Avcım; bir yerlerde beni bekliyordu.
Caddeden geçen arabaların egzoz dumaları burnuma uğruyordu. İstiklal caddesinin ortalarında konumlandırılmış, yukarından caddede ki tüm insanları görmemi sağlayan cafede ki kahve kokusuyla sarsıldım. Bakışlarım önüne koyulan sert kahveye döndü. Garsona kısa bir teşekkür edişimin ardından bakışlarım tekrar caddeye döndü. Keskin bir hissin beni korkuttuğunu hissediyordum. Avucumun içine aldığımın kahveden bir yudum alarak elimi ceketimin cebine uzattım, kağıdın orada olup olmadığı yokladıktan sonra elimi çektim.
Oradaydı.
Nedendir bilinmez ama orada olmaması sanki; oyuncağını kaybeden bir çocuk gibi ağlamamı sağlayabilirdi. Neden o kağıdı ceketimin cebine iliştirmişti? Peki, onu tekar görmemde neyin nesiydi?
Tesadüf.
İçimde ki keskin ses tesadüf diye fısıldadı. Başka açıklamasıda olamazdı zaten, bir tesadüften ibaretti. Kahvemin bitmek üzere olduğunu hissettiğimde artık kağıdı açmanın vakti gelmişti. Elimi tekrar cebime götürdüğümde kağıdı parmak uclarıma yerleştirip çıkardım. Küçük beyaz kağıdı sakince açtım. Gözlerim düzgünce yazılmış siyah el yazısının üzerinde gezindi.

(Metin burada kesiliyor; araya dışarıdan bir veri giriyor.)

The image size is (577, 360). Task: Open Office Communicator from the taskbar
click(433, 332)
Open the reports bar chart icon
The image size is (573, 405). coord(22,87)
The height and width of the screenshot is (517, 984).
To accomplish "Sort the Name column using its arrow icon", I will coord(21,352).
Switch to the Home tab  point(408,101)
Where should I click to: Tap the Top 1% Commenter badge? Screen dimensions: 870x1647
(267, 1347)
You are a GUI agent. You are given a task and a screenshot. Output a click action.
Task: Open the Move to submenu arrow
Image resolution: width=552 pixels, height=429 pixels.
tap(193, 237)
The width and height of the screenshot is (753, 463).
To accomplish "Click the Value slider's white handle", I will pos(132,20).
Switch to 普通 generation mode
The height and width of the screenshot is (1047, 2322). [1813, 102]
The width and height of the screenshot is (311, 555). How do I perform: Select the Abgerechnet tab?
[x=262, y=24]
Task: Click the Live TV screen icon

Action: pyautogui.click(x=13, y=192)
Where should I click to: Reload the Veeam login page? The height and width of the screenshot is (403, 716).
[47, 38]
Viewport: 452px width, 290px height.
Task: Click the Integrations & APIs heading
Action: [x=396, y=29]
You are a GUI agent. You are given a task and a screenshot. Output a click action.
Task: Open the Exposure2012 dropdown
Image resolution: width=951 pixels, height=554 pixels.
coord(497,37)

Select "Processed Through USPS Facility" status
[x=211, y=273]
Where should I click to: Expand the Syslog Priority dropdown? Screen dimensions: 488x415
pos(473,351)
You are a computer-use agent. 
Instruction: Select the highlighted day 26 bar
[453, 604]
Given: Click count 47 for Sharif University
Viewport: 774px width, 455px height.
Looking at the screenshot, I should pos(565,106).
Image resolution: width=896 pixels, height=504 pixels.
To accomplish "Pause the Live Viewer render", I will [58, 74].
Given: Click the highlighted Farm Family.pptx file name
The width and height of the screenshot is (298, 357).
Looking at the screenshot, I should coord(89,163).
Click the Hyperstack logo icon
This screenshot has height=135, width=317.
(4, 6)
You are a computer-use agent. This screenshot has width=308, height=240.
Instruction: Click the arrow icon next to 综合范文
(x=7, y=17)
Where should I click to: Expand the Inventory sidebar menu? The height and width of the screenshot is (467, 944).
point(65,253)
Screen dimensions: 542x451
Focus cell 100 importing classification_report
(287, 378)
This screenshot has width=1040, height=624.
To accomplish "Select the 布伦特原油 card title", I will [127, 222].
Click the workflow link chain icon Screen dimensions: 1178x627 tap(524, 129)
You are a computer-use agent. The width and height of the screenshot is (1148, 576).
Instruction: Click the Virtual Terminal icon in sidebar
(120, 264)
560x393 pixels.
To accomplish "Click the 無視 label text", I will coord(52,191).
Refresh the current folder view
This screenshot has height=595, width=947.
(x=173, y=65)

Veryansın eden ruhum, gözlerime eş oldu. Tesadüfe düşen ruhuma anlam çıkarmaya yeminler ettim. Bir kez daha okudum.
"Aynı parkta, aynı saatte. Seni bekliyorum bal göz."
🍂
Tüm anılarım sesiz çığlıklarla bezeliydi. Okulun boğuk havası çekilmez bir hâl alırken ders anlatan Tarık hocadan gözlerimi çektim. Zaten pek dinlediğimde yoktu. Aklıma yine o yazar bozuntusu düştüğünde beni neden çağırdı hakkında bir fikir üretememiştim. Bugün aynı saate oraya gidecektim.
Dürüst olmak gerekirse başka biri bunu yapsaydı kesinlikte gitmezdim. Sadece bu adam beni merakıma esir etmişti. Zilin melodisini duyduğumda çantamı toparlayarak ayağa kalktım.
"Beklesene! Birlikte gidelim."
Bakışlarımı Nazar'a çevirdim.
"Eve gitmiyorum. Biraz işim var, sen tek gitsen olur mu?"
Aslında bu bir soru veya rica değildi. Direk olarak sen git demekti, sadece biraz kibarlaştırmıştım.
"Ne işi? Benden habersiz manita mı yaptın?"
Gülerek sorusunu cevapladım. "He aynen. Hatta bu gece kaçıyoruz."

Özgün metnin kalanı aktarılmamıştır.